CLINICAL PHARMACOLOGY
Pharmacokinetics
Gastrointestinal absorption of nystatin is insignificant. Most orally administered nystatin is passed unchanged in the stool. In patients with renal insufficiency receiving oral therapy with conventional dosage forms, significant plasma concentrations of nystatin may occasionally occur.
Microbiology
Nystatin is both fungistatic and fungicidal in vitro against a wide variety of yeasts and yeast-like fungi. Candida albicans demonstrates no significant resistance to nystatin in vitro on repeated subculture in increasing levels of nystatin; other Candida species become quite resistant. Generally, resistance does not develop in vivo. Nystatin acts by binding to sterols in the cell membrane of susceptible Candida species with a resultant change in membrane permeability allowing leakage of intracellular components. Nystatin exhibits no appreciable activity against bacteria, protozoa, or viruses.
INDICATIONS AND USAGE
Nystatin Oral Suspension, USP, is indicated for the treatment of candidiasis in the oral cavity.
CONTRAINDICATIONS
The preparation is contraindicated in patients with a history of hypersensitivity to any of its components.
PRECAUTIONS
General
This medication is not to be used for the treatment of systemic mycoses. Discontinue treatment if sensitization or irritation is reported during use.

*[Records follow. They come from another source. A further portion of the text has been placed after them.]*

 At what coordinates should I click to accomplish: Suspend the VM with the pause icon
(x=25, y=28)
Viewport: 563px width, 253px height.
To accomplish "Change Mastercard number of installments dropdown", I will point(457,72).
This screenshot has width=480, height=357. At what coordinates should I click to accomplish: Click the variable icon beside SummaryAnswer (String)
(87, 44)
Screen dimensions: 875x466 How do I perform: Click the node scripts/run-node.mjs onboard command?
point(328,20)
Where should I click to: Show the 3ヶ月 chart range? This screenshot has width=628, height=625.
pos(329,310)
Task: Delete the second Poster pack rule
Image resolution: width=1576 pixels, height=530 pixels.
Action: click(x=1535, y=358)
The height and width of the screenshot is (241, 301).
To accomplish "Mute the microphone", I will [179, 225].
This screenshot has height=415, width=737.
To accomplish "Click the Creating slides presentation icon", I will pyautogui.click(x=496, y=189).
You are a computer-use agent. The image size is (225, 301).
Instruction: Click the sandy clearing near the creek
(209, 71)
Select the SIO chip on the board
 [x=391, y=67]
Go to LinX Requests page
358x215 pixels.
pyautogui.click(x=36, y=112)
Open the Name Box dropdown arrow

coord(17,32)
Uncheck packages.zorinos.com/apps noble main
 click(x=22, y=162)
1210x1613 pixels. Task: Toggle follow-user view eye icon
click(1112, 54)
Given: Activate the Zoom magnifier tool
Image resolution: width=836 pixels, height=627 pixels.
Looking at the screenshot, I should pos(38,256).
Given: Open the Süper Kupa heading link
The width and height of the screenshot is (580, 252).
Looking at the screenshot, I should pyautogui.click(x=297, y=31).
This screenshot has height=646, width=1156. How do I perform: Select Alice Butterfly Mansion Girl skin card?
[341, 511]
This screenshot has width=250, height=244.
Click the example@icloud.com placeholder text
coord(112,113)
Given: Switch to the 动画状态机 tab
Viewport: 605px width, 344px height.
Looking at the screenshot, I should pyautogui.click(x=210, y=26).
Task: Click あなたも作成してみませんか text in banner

Carcinogenesis, Mutagenesis, Impairment of Fertility
No long-term animal studies have been performed to evaluate carcinogenic potential. There also have been no studies to determine mutagenicity or whether this medication affects fertility in males or females.
Pregnancy
Teratogenic Effects Category C
Animal reproduction studies have not been conducted with nystatin oral suspension. It is also not known whether nystatin oral suspension can cause fetal harm when administered to a pregnant woman or can affect reproduction capacity. Nystatin oral suspension should be given to a pregnant woman only if clearly needed.
ADVERSE REACTIONS
Nystatin is well tolerated even with prolonged therapy. Oral irritation and sensitization have been reported. (See PRECAUTIONS: General).
Gastrointestinal: Diarrhea (including one case of bloody diarrhea), nausea, vomiting, gastrointestinal upset/disturbances.
Dermatologic: Rash, including urticaria has been reported rarely. Stevens-Johnson syndrome has been reported very rarely.
Other: Tachycardia, bronchospasm, facial swelling, and nonspecific myalgia have also been rarely reported.
To report SUSPECTED ADVERSE REACTIONS, contact FDA at 1-800-FDA-1088 or www.fda.gov/medwatch.
OVERDOSAGE
Oral doses of nystatin in excess of five million units daily have caused nausea and gastrointestinal upset. There have been no reports of serious toxic effects or superinfections (see CLINICAL PHARMACOLOGY: Pharmacokinetics).
DOSAGE AND ADMINISTRATION
Infants
2 mL (200,000 units) four times daily (in infants and young children, use dropper to place one-half of dose in each side of mouth and avoid feeding for 5 to 10 minutes).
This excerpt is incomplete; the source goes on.